> **THINGS TO DO**:
• 1. From the blog post about getting lost in Redridge, pull out everything from "Anyway the whole" down to "there for me!", word for word.
• 2. Answer these about the blog post about getting lost in Redridge:
(a) What city did the writer hearthstone back to?
(b) What color is Bravetank's hair?
(c) Where would he write about a goal his team scored?
• 3. Write what comes next in the blog post about getting lost in Redridge, starting after its final sentence.

> **TEXT BLOCK**:
Words fail me! No they don’t. Here they come. How??!! How can I tell when he’s really listening and talking to me and when he’s not. He seemed to be listening. He was looking at the map, answering, generally responsive. How on earth am I meant to know when that means proper listening and when it means he’s effectively unconscious as far as my conversation and presence goes. But of course if his beloved football team scored at that point he would be amazingly conscious, alert and able to write expertly about all aspects of the goal on Twitter. Grrrrr (words really have failed me now – I’ve gone feral instead).

Anyway the whole thing made me very very fed up! I hearthstoned back to Stormwind a defeated woman and ended up hanging around the dwarven district getting back to my roots.

Very frustrating. I can only hope Bravetank’s auburn hair has not made her lose all sense of direction. I was bad enough in dungeons before. But if I can’t find my way out of Redridge what hope is there for me!

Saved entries

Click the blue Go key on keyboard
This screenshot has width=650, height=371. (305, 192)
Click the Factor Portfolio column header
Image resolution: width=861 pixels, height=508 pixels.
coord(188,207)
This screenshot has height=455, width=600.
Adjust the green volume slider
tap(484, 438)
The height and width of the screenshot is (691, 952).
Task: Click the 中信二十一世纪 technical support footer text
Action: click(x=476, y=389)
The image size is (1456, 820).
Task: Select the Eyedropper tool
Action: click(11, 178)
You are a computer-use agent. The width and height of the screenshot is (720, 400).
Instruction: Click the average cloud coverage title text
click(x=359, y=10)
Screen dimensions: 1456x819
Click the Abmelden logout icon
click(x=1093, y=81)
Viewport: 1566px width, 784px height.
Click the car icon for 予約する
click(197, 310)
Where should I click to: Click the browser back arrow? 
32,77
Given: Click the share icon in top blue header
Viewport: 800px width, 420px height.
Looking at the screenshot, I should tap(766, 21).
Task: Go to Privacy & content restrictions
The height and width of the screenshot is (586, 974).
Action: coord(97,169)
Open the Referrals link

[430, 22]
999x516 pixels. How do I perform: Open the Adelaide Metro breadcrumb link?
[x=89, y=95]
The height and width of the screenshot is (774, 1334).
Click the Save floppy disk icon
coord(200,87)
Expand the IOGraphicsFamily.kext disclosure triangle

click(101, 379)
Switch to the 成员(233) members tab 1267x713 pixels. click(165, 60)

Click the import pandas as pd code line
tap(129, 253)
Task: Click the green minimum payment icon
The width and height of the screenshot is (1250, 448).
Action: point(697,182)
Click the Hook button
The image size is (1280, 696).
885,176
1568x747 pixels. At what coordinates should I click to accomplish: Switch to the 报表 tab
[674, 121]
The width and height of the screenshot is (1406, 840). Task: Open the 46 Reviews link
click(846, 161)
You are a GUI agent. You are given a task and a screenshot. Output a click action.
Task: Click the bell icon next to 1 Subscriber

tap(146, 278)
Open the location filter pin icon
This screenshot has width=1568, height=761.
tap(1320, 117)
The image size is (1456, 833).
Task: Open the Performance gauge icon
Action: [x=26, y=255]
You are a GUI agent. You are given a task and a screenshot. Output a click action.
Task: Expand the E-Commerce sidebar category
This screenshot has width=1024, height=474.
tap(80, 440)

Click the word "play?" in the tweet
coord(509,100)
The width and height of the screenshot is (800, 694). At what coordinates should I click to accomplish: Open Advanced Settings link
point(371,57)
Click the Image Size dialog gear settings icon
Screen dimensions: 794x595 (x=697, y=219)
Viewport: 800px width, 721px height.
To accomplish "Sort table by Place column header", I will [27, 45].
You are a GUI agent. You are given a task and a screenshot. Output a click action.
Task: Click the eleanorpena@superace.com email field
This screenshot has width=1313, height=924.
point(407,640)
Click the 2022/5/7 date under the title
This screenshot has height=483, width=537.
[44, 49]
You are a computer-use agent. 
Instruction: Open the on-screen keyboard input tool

> **RESPONSES BY TASK**:
• 1.
Anyway the whole thing made me very very fed up! I hearthstoned back to Stormwind a defeated woman and ended up hanging around the dwarven district getting back to my roots.

Very frustrating. I can only hope Bravetank’s auburn hair has not made her lose all sense of direction. I was bad enough in dungeons before. But if I can’t find my way out of Redridge what hope is there for me!

• 2.
(a) Stormwind
(b) Auburn
(c) On Twitter

• 3.
On a more positive note – I’ve been meaning to link to this for ages. Danslate – fellow blogger whose great blog can be found here recorded my script The Case of the Bloody Five a few weeks ago & it is now on You Tube. You can find it here. Please go along and have a listen. I’m amazed at the voices he can do and how he brought it all to life. It’s really great, I loved listening to it & I’m honoured he did it.

Right- I’m off to study a map of Azeroth. Those complex zones will not defeat me again!